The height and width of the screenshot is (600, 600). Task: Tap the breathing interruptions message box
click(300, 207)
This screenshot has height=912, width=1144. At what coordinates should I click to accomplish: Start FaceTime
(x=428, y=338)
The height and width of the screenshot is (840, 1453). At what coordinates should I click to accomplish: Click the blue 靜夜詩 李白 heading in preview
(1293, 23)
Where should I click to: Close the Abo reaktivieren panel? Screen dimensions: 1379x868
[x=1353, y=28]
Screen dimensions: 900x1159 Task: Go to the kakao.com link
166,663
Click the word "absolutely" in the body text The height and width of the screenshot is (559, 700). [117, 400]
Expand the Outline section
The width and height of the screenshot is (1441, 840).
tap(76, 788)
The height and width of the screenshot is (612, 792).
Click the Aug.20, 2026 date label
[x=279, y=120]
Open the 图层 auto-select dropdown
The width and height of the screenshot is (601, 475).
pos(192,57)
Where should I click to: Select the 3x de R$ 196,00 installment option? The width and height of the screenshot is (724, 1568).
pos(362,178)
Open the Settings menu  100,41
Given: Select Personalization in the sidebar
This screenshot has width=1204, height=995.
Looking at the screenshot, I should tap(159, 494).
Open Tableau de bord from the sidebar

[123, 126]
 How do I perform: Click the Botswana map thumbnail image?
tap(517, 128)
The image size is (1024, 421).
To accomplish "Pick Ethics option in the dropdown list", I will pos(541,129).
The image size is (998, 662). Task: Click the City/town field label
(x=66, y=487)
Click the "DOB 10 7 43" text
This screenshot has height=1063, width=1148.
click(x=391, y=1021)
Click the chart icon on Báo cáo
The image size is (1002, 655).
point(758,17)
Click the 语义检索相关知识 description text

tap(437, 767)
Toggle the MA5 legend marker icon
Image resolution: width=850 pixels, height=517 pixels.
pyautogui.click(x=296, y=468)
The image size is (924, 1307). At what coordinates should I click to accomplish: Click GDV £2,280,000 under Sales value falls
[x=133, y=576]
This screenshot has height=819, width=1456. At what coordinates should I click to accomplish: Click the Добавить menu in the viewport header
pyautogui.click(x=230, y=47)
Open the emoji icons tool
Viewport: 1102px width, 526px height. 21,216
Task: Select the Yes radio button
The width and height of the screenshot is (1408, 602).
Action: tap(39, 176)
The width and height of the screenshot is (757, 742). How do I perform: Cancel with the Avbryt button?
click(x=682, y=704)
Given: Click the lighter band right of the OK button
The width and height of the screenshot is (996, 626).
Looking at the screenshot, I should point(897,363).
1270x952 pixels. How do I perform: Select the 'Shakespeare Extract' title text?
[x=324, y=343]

Exercise task - Repeat all of the data above word for word, keeping every line unchanged and in the same order.

Correct response -
The height and width of the screenshot is (600, 600). Task: Tap the breathing interruptions message box
click(300, 207)
This screenshot has height=912, width=1144. At what coordinates should I click to accomplish: Start FaceTime
(x=428, y=338)
The height and width of the screenshot is (840, 1453). At what coordinates should I click to accomplish: Click the blue 靜夜詩 李白 heading in preview
(1293, 23)
Where should I click to: Close the Abo reaktivieren panel? Screen dimensions: 1379x868
[x=1353, y=28]
Screen dimensions: 900x1159 Task: Go to the kakao.com link
166,663
Click the word "absolutely" in the body text The height and width of the screenshot is (559, 700). [117, 400]
Expand the Outline section
The width and height of the screenshot is (1441, 840).
tap(76, 788)
The height and width of the screenshot is (612, 792).
Click the Aug.20, 2026 date label
[x=279, y=120]
Open the 图层 auto-select dropdown
The width and height of the screenshot is (601, 475).
pos(192,57)
Where should I click to: Select the 3x de R$ 196,00 installment option? The width and height of the screenshot is (724, 1568).
pos(362,178)
Open the Settings menu  100,41
Given: Select Personalization in the sidebar
This screenshot has width=1204, height=995.
Looking at the screenshot, I should tap(159, 494).
Open Tableau de bord from the sidebar

[123, 126]
 How do I perform: Click the Botswana map thumbnail image?
tap(517, 128)
The image size is (1024, 421).
To accomplish "Pick Ethics option in the dropdown list", I will pos(541,129).
The image size is (998, 662). Task: Click the City/town field label
(x=66, y=487)
Click the "DOB 10 7 43" text
This screenshot has height=1063, width=1148.
click(x=391, y=1021)
Click the chart icon on Báo cáo
The image size is (1002, 655).
point(758,17)
Click the 语义检索相关知识 description text

tap(437, 767)
Toggle the MA5 legend marker icon
Image resolution: width=850 pixels, height=517 pixels.
pyautogui.click(x=296, y=468)
The image size is (924, 1307). At what coordinates should I click to accomplish: Click GDV £2,280,000 under Sales value falls
[x=133, y=576]
This screenshot has height=819, width=1456. At what coordinates should I click to accomplish: Click the Добавить menu in the viewport header
pyautogui.click(x=230, y=47)
Open the emoji icons tool
Viewport: 1102px width, 526px height. 21,216
Task: Select the Yes radio button
The width and height of the screenshot is (1408, 602).
Action: tap(39, 176)
The width and height of the screenshot is (757, 742). How do I perform: Cancel with the Avbryt button?
click(x=682, y=704)
Given: Click the lighter band right of the OK button
The width and height of the screenshot is (996, 626).
Looking at the screenshot, I should point(897,363).
1270x952 pixels. How do I perform: Select the 'Shakespeare Extract' title text?
[x=324, y=343]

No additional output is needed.